Exercício proposto A | Selecione todas as linhas dos registos em que aparece a palavra "Viewport".

Excerto do texto |
= = = = =

Ora é esta a proposta que vos deixo.
Até aqui,
aludindo àquilo que poderia ter dito e não disse, mas ficou nas
entrelinhas, penso que já deixei alguns pontos para reflexão: que mundo,
este o nosso? Que valores estes, os nossos? O que queremos fazer de
nós? Que mundo queremos deixar aos nossos filhos? Tudo isso está na
nossa capacidade, e quando digo nossa, digo na capacidade dos
educadores (pais, encarregados de educação ou professores) em ensinar
aos jovens a raciocinarem, mais do que a obrigá-los a empinar matérias. E
uma das muitas maneiras é começar por fazer-lhes uma pergunta simples,
do género: «Se desaprovas que cuspam no teu prato de sopa, deves
cuspir no prato de sopa de quem contigo come à mesma mesa ou na mesa ao
lado?»
Esta é uma sugestão que deixei no meu Manual de Civilidade, logo no primeiro capítulo intitulado: Primeira Noção: O Respeito, que vai desaguar no preceito: não faças aos outros o que não gostas que te façam a ti.
A esta noção voltarei um pouco lá mais adiante. É que ao colocar-se uma
questão destas a um jovem, ele obrigar-se-á a um certo raciocínio, e a
partir desse raciocínio poder-se-á fazer grandes voos no que respeita ao
respeito a ter pelos outros seres, humanos e não humanos, pelos seus
direitos, humanos e não humanos, e pelos valores intrínsecos ao homem.
A propósito, gostaria de rapidamente contar uma pequena curiosidade em relação ao Manual de Civilidade, onde, obviamente, não esgoto o tema da civilidade,
ou do que eu penso ser civilidade, que implica uma ética do
comportamento, o respeito pelos valores humanos, o cumprimento dos
deveres e das obrigações de cada um, a exigência da observância dos
nossos direitos, e a consideração a ter por todos os seres, nossos
companheiros de existência no planeta.
Era uma tarde de domingo do mês de Fevereiro do ano 2000, e eu havia acabado de ler o livro Os Génios do Cristianismo – Histórias de profetas, de pecadores e de santos, do jornalista do Le Monde, Henri Tincq.

= = = = =

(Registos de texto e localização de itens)
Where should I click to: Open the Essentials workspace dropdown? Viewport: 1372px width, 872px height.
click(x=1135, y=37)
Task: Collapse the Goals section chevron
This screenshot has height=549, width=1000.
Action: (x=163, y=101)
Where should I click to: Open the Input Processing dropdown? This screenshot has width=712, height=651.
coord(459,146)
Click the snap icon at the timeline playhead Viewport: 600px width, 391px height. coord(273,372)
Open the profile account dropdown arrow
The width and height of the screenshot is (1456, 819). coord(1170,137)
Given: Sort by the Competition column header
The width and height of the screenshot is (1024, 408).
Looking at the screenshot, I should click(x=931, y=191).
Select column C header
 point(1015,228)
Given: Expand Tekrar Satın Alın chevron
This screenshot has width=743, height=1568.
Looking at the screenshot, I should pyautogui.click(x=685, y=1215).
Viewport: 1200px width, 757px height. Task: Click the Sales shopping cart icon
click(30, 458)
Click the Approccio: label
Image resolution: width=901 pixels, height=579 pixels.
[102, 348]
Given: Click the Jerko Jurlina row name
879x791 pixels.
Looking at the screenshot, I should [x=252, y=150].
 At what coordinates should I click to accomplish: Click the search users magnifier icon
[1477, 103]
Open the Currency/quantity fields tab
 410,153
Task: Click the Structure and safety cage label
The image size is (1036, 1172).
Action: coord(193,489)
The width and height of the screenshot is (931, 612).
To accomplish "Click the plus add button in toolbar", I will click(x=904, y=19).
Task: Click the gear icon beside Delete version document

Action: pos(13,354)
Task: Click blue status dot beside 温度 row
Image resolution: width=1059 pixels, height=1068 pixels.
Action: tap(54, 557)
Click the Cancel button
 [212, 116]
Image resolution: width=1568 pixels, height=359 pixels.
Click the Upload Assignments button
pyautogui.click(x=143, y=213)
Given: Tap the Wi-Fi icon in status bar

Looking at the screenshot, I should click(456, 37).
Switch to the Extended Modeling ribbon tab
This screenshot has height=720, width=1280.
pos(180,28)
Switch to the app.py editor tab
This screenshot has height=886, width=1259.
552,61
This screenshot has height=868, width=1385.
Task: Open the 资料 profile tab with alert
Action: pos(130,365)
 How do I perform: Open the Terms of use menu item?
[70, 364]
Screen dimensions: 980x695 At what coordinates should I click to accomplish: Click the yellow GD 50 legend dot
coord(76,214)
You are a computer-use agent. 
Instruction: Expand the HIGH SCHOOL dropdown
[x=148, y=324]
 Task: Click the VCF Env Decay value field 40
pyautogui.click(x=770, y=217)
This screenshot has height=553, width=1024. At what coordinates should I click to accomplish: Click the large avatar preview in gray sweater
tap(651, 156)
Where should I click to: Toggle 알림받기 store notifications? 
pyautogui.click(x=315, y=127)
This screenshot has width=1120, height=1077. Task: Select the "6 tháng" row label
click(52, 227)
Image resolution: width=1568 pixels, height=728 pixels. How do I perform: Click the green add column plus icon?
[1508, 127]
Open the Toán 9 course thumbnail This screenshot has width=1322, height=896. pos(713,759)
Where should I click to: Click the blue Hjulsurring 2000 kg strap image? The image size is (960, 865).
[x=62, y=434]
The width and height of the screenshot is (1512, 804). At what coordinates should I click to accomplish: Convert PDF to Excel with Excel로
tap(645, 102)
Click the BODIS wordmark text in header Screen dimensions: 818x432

= = = = =

Exercício proposto B | Segundo o excerto, qual é o título do primeiro capítulo do Manual de Civilidade?

Resposta completa A |
Where should I click to: Open the Essentials workspace dropdown? Viewport: 1372px width, 872px height.
Click the snap icon at the timeline playhead Viewport: 600px width, 391px height. coord(273,372)
Viewport: 1200px width, 757px height. Task: Click the Sales shopping cart icon

Resposta completa B | Primeira Noção: O Respeito.